It Can Relate to Real Lives

Attitudes and Expectations in Justice-Centered Data Structures for Non-Majors

Teaching Critical Comparative Data Structures and Algorithms

What do we have so far?

I was recently invited to give a short talk at the Embedded Ethics Conference: Strategies for Teaching Responsible Computing Within the Computer Science Curriculum. Here are the most relevant materials that I shared at the event.

Much of the most recent ideas have been inspired by the concept of Iterative Design: a design methodology where iterating upon concepts improves the quality of a final design. I’ve been working closely with Alannah Oleson whose recent work on Building Inclusive Design Skills with the CIDER Technique uses the concept of iteration to “broaden learners’ understandings of inclusion issues and design exclusion.” I’ve expanded the use of iteration as a motif throughout the class: the goal of my Data Structures and Algorithms course is to teach students methods to answer the question, ‘Why did we choose to write the specification that way?’

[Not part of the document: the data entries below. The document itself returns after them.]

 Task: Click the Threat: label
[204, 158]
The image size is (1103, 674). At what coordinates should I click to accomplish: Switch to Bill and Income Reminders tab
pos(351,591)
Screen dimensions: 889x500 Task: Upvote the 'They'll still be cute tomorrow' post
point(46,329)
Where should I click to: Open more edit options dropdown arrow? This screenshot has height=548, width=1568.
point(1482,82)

By addressing this question in the broadest of terms, we not only engage students to learn the implementation details of data structures and algorithms, but also to consider how the choice of abstract data types can influence the outcomes of a design. Iterative design provides a methodology to integrate these two skills and understand them as both integral to the software design process: software requires modeling complex phenomena in terms of abstractions, which are then implemented using data structures and algorithms. But the ease, efficiency, and quality of implementations can go back and influence how we define our abstractions. By considering iterative design as a way to bridge these software design skills, we can build more inclusive abstractions and implement them more efficiently too.

By engaging in inclusive design practices, students learn how to design more just technologies and (potentially) become more critical computing professionals. In Design Justice, Sasha Costanza-Chock poses the question: “Following Du Bois, we might ask of the recent emphasis on learning to code: Is the ultimate object to make people good coders, or to make coders good people?” But the argument for justice in the largest social terms aren’t always convincing to all my students. Computing cultures that glorify prestigious, high-paying tech jobs may view time spent learning about ethics and identity as time that could otherwise be spent further developing their “technical” skills.

Iterative design provides a sociotechnical approach to address the hierarchy of value in computing culture. In doing so, we provide another potential political vision for doing this work. I aim to empower students to understand how they might redesign technologies to address assumptions about users. But this process is not only about the skills or content knowledge that students attain. I also believe that discussion of sociotechnical aspects provides students an opportunity to pause and reflect not only on how they might design their software to address ethical questions, but also how they might design their lives to reflect those questions too.